Patrick J. Londrigan, Heyl, Royster, Voelker & Allen, Springfield, Ill., for defendants-appellees.
Before BAUER, Chief Judge, CUMMINGS and EASTERBROOK, Circuit Judges.
Appellants, Charles Reardon and Gregory Heinzel, challenge the grant of summary judgment denying them relief under 42 U.S.C. § 1983 for the warrantless entry of their residence. For the reasons stated below, we reverse in part and remand.I
About 6:45 p.m. on December 18, 1983, defendant officers Gary Wroan, Ralph Ebert and Steve Ploense of the Normal, Illinois police force received a radio report of a burglary in progress at 608 Broadway in Normal. They knew that the address was of an Illinois State University fraternity house and that the university students were on Christmas break.1 Meanwhile, plaintiffs Charles Reardon and Gregory Heinzel, who were residents of the fraternity (Delta Chi Fraternity), were in the house watching television in Heinzel's room located at the northeast end of the basement. According to defendants' affidavits, when they arrived on the scene--each arriving separately, first Ebert, then Wroan, and then Ploense--they found a late model Chevrolet backed up to the rear door of the residence. When Officer Wroan arrived he ran a license plate check on the car. At his deposition he stated he did not recall whether he received the results of the check. He also inspected the building for signs of a burglary, such as broken windows, and found none. The officers also stated that when they arrived, the rear door to the house was open and the building was completely dark, which they believed was inappropriate given the hour. It is not disputed that the campus residences are typically vacant during Christmas break, that the students tend to leave valuable items in their rooms during the recess, including televisions and stereo equipment, and that as a result, burglaries often occur on campus during this time of year.

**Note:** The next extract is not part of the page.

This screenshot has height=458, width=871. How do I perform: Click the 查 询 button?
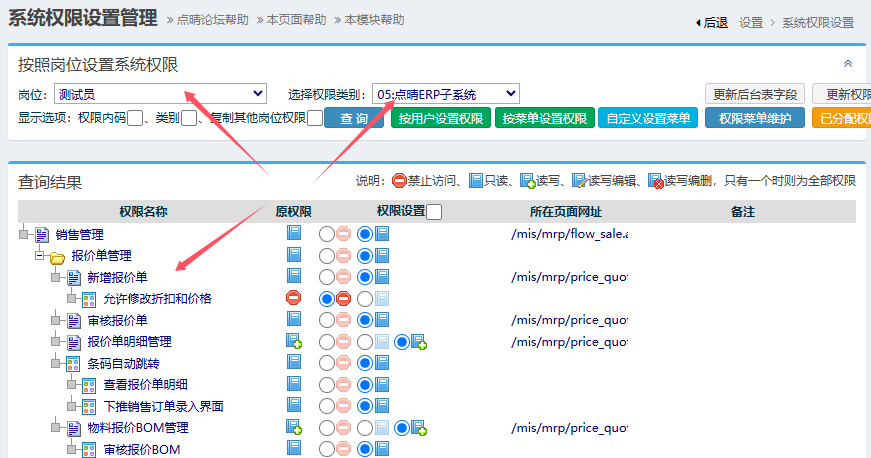354,119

On these facts, defendants, communicating by radio, decided to cover the three doors to the residence. Officer Wroan covered the rear door, located at the northern end of the house. Ebert was at the front door, located at the west end of the house, and Ploense covered the south door. There was no exit from the eastern side of the house. Wroan then entered the residence. Reardon and Heinzel headed up the stairs from the basement to investigate the noise at the rear door and they were met there by Wroan with his pistol drawn. He ordered them to halt and to stand facing the wall with their hands up. He radioed Ebert and Ploense for assistance, who thereupon entered through the north door. Reardon and Heinzel were then handcuffed and detained. They explained that they lived in the fraternity house and proved their residency about ten to fifteen minutes later when the officers matched plaintiffs' identification with their names on the mailboxes located upstairs in the fraternity house. At that point they were released.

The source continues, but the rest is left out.